The rise of Italian christian banking (especially in Florence and Siena) in High Middle Ages (12/13th century onwards) put Jews at certain disadvantage (especially in Italy), where laws were also enacted against them that relegated Jews to small-scale pawnbroking and second-hand goods (mostly clothing) trading, while Italian catholic banks like Bardi, Scali, Peruzzi and later Medici took a full advantage to scale up their operations.
In addition to loans, Jews were heavily involved in money-changing, tax farming, customs farming, estate management, relic trading, luxury/high value goods trading. Again, depends on when and where. Look up Radhanites, for example who were absolutely instrumental in the trade between Europe, North Africa, Middle East, India and China long before Marco Polo and Venetian or Genoan merchants..
Finally, I’m amazed how deep-seated the stigma of “usury” is in the minds of many people. But they forget that interest rates were not only frequently regulated, but they’re also a function of risk. How many times Jews were expelled with their assets confiscated and the debts to them waived on some flimsy pretexts, often when those rulers were about to default?
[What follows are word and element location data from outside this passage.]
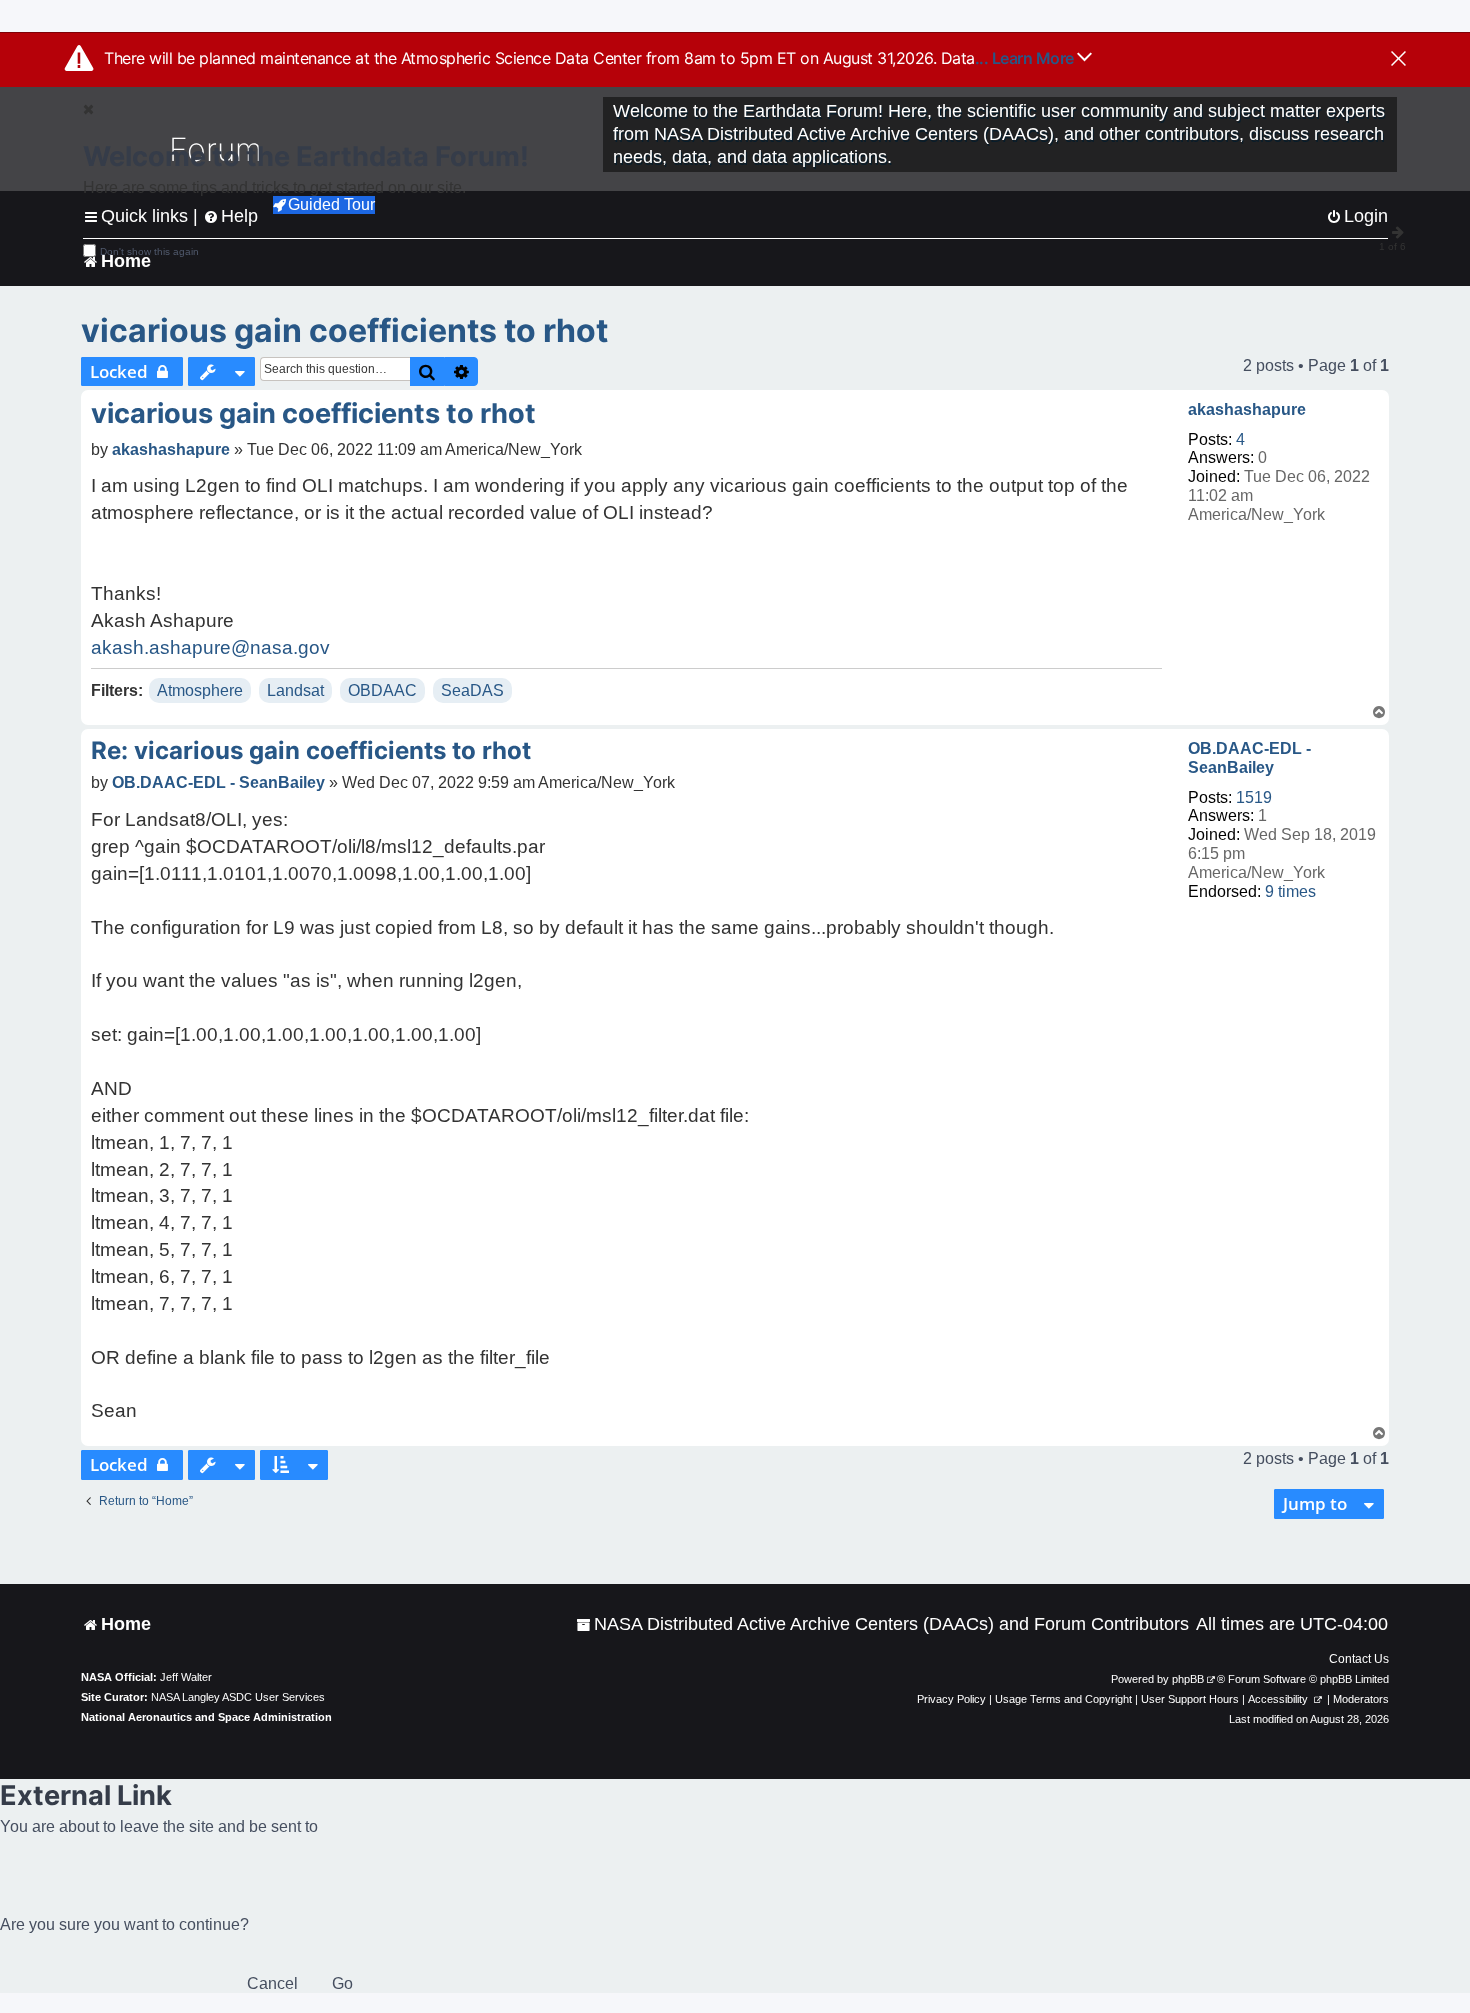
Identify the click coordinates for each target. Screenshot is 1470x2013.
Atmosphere (200, 690)
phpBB (1188, 1679)
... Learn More (1026, 58)
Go (342, 1983)
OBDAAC (382, 690)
Hi Robert, I think you misinterpret the points of this essay. There is a misconception that elite financial actors were limited to Jews (elite in the sense of largest value and clientele), which also fuels antisemitic conspiracies and stereotypes about present-day Jewish people. Christian financial elites, and economic elites more broadly, certainly existed in late medieval Europe. In fact, conflicts between these elites and the nobility played into the foundation of representative bodies in cities in the High Middle Ages. Jewish financial actors may have had notable success in business (and I do not shame that), but telling a supposedly general European economic history by focusing on Jewish activities misses the crucial point that most lending came from Christians – in part because the ostensible ban on lending at interest could be interpreted to carve out some levels of interest, or interest in certain scenarios. You might be interested in the new book ‘No Return’ by Rowan Dorin, describing the regulation of Italian and Jewish financial activities in parallel.
Interesting article and comments that followed. I do believe Jewish financiers were responsible for financing the construction of many cathedrals in Europe which would otherwise have not been built.